Savory French Onion Pot Roast (Printable Version)

Slow-cooked chuck roast with caramelized onions, wine, thyme, and melted Gruyere for ultimate comfort food satisfaction.

# Needed Ingredients:

→ Beef

01 - 3 to 4 pounds chuck roast
02 - Salt and freshly ground black pepper to taste

→ Vegetables and Aromatics

03 - 3 large yellow onions, thinly sliced
04 - 4 cloves garlic, minced
05 - 2 cups sliced mushrooms, optional
06 - 2 tablespoons olive oil

→ Liquid and Seasoning

07 - 1 cup beef broth
08 - 1 cup dry red wine, or substitute with additional beef broth
09 - 2 tablespoons Worcestershire sauce
10 - 1 tablespoon soy sauce
11 - 1 tablespoon fresh thyme leaves, or 1 teaspoon dried thyme
12 - 1 tablespoon fresh rosemary, chopped, or 1 teaspoon dried rosemary

→ For Serving

13 - 6 slices Gruyere or Swiss cheese
14 - Fresh parsley, chopped, for garnish

# Preparation Steps:

01 - Season the chuck roast generously on all sides with salt and pepper.
02 - Heat olive oil in a large skillet over medium-high heat. Sear the roast on all sides until deeply browned, approximately 3 to 4 minutes per side. Remove and set aside.
03 - In the same skillet, add onions and mushrooms if using. Sauté until onions are golden and beginning to caramelize, about 8 to 10 minutes. Add garlic and cook for 1 minute more.
04 - In a mixing bowl, whisk together beef broth, red wine or additional broth, Worcestershire sauce, soy sauce, thyme, and rosemary.
05 - Place the seared roast in the slow cooker. Top with the sautéed onions and mushrooms.
06 - Pour the broth mixture over the roast and onions.
07 - Cover and cook on LOW for 8 to 10 hours, until the roast is fork-tender.
08 - Remove the roast and let rest for 10 minutes. Slice or shred as desired.
09 - Place cheese slices over the meat in the slow cooker, cover, and let melt for about 5 minutes.
10 - Serve topped with onions, sauce, and melted cheese.

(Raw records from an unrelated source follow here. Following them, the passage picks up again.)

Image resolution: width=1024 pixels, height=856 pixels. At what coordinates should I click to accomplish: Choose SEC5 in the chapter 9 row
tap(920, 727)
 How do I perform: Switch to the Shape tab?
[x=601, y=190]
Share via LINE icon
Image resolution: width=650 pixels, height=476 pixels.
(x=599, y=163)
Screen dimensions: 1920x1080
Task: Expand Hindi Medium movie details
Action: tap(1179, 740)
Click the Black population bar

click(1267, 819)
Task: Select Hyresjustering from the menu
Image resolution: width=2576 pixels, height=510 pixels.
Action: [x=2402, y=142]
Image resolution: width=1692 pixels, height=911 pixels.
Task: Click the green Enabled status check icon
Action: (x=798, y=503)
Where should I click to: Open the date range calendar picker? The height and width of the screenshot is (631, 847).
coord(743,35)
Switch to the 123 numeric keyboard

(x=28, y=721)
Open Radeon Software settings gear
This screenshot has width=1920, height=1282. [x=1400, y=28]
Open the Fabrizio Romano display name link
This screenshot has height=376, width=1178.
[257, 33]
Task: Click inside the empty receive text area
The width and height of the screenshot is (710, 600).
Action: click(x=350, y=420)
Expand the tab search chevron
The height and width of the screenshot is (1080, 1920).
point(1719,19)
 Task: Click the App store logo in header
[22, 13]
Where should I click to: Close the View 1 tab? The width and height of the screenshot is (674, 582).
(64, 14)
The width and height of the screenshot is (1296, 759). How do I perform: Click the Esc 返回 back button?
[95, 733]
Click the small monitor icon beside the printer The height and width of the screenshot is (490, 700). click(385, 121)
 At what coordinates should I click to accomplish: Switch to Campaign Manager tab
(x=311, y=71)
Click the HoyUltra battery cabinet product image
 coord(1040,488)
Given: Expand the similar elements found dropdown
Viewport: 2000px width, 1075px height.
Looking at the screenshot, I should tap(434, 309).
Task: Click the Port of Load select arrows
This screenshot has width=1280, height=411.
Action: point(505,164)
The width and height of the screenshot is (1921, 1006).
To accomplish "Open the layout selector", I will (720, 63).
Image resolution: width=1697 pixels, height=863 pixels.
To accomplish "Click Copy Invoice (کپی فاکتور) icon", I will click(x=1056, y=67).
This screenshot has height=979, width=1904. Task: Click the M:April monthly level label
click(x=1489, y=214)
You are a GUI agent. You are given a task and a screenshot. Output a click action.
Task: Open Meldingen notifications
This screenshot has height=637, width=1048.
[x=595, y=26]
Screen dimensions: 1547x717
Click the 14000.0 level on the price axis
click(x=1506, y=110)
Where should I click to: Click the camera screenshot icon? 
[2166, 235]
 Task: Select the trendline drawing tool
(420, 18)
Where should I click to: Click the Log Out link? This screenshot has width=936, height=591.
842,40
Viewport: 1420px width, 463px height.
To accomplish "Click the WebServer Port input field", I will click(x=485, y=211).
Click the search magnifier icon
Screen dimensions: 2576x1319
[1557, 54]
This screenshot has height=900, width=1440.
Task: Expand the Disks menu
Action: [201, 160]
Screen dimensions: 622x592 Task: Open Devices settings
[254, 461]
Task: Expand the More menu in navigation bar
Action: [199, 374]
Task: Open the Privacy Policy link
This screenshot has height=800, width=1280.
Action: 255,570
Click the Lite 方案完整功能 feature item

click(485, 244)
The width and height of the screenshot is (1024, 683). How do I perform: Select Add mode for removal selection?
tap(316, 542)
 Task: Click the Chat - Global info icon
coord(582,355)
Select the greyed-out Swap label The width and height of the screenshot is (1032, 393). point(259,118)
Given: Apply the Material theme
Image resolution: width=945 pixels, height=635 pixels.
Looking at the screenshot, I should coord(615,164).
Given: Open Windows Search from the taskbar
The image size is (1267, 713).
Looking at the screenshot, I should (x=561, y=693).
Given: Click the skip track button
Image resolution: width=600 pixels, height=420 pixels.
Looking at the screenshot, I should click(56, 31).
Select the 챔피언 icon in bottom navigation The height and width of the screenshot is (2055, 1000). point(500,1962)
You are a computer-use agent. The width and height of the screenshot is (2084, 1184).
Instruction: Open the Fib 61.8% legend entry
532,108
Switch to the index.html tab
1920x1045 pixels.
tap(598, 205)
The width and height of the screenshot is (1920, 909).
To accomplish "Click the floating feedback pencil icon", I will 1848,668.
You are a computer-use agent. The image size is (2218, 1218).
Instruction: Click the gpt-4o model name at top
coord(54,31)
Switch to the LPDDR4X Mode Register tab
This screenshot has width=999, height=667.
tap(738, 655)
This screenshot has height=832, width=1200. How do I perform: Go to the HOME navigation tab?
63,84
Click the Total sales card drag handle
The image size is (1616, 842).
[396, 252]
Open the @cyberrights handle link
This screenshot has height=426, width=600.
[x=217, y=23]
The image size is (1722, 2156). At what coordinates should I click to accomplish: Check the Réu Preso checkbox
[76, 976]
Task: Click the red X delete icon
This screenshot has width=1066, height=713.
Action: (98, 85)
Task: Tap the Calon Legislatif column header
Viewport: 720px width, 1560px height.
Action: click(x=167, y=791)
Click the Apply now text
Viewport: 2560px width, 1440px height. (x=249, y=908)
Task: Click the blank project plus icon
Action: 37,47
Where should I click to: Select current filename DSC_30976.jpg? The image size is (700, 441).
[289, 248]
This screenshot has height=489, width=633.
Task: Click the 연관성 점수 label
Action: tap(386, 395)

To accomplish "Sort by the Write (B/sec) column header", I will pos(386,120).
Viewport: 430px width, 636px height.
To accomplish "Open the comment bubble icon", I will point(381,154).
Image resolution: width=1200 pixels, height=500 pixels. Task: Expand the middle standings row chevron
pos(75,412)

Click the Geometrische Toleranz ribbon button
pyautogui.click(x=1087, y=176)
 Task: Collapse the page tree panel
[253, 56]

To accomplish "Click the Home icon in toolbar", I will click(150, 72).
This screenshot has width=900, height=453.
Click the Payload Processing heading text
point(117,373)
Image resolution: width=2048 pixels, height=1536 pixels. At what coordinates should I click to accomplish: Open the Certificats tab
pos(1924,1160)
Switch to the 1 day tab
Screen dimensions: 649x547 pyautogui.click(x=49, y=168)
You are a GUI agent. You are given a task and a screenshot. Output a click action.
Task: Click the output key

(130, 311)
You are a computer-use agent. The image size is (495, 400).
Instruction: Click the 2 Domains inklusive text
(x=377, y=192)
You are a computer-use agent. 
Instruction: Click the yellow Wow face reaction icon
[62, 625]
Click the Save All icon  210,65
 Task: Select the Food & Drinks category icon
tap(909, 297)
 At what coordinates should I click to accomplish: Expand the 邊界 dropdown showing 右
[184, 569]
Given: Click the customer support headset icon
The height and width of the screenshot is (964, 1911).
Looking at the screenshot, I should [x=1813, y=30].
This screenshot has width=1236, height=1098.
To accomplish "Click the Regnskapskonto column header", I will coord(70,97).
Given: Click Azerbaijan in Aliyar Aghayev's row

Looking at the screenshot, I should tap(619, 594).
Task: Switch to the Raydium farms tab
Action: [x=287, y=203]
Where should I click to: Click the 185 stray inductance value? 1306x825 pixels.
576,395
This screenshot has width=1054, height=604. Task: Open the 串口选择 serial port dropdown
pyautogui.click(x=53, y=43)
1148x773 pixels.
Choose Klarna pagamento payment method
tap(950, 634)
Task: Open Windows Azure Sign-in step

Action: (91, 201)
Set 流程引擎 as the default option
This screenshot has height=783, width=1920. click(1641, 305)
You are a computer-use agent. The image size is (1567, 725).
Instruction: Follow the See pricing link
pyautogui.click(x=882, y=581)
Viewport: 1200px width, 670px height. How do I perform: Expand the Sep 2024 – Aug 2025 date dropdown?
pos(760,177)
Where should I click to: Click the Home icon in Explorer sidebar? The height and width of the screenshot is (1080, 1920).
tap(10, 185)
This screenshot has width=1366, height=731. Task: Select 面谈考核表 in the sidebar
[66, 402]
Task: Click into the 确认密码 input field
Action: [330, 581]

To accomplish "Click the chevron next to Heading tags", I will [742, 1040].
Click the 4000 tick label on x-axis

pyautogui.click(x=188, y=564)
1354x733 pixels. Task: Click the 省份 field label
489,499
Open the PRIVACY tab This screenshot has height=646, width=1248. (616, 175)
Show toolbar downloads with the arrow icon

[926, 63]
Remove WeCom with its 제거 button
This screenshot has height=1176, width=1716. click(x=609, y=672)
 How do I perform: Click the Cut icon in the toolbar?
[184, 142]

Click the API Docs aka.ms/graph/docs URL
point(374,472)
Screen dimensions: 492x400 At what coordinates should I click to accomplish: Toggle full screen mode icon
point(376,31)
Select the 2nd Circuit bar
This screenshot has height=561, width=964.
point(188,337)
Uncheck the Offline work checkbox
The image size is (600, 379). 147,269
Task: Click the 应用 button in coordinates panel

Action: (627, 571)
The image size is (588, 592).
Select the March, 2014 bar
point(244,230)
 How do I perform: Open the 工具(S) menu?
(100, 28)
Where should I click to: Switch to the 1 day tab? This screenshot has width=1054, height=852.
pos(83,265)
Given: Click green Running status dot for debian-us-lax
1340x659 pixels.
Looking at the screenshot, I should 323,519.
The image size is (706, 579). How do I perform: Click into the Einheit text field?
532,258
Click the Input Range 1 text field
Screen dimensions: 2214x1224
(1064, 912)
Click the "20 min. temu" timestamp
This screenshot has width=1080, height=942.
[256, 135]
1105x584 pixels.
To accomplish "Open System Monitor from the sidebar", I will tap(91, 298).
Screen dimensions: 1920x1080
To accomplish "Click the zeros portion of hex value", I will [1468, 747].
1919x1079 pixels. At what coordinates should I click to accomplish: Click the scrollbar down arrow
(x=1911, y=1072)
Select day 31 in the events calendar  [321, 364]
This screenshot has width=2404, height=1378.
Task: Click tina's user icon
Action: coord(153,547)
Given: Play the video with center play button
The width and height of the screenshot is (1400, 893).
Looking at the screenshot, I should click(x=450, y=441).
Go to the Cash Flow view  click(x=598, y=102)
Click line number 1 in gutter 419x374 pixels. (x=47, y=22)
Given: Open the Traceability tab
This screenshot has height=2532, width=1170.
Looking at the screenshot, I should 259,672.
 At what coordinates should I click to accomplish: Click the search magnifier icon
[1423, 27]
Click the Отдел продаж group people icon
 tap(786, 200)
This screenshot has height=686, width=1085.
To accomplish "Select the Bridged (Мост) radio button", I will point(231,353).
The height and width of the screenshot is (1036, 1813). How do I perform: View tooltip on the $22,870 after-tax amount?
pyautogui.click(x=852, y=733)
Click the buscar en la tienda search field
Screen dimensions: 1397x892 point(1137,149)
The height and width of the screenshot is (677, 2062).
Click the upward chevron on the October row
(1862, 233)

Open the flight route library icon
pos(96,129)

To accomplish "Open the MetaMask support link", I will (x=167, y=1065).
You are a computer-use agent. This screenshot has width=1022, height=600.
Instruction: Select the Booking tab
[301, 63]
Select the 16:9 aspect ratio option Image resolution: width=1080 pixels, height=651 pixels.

Garnish with fresh parsley.

# Expert Advice:

01 -
  • The slow cooker does all the work while you go about your day, and you come home to a house that smells like a cozy French restaurant.
  • Searing the meat first creates a deep, rich flavor that makes this pot roast taste way more impressive than the effort required.
  • Leftovers taste even better the next day, tucked into toasted baguettes with extra melted cheese.
02 -
  • Searing the beef is non-negotiable if you want deep, complex flavor, so don't skip that step even if you're tempted to save time.
  • If your sauce seems too thin after cooking, mix 1 tablespoon cornstarch with 2 tablespoons cold water, stir it in, and cook on HIGH for 10 to 15 minutes until it thickens to your liking.
  • Let the roast rest before slicing or it will lose all those beautiful juices onto your cutting board instead of staying in the meat.
03 -
  • Use a 5 to 6 quart slow cooker to give the roast enough room to cook evenly without crowding the onions and mushrooms.
  • If you want extra caramelization on the onions, cook them a few minutes longer in the skillet until they're deeply golden before adding them to the crock pot.
  • Don't open the slow cooker lid during cooking unless absolutely necessary, every time you do, you add 15 to 20 minutes to the cook time.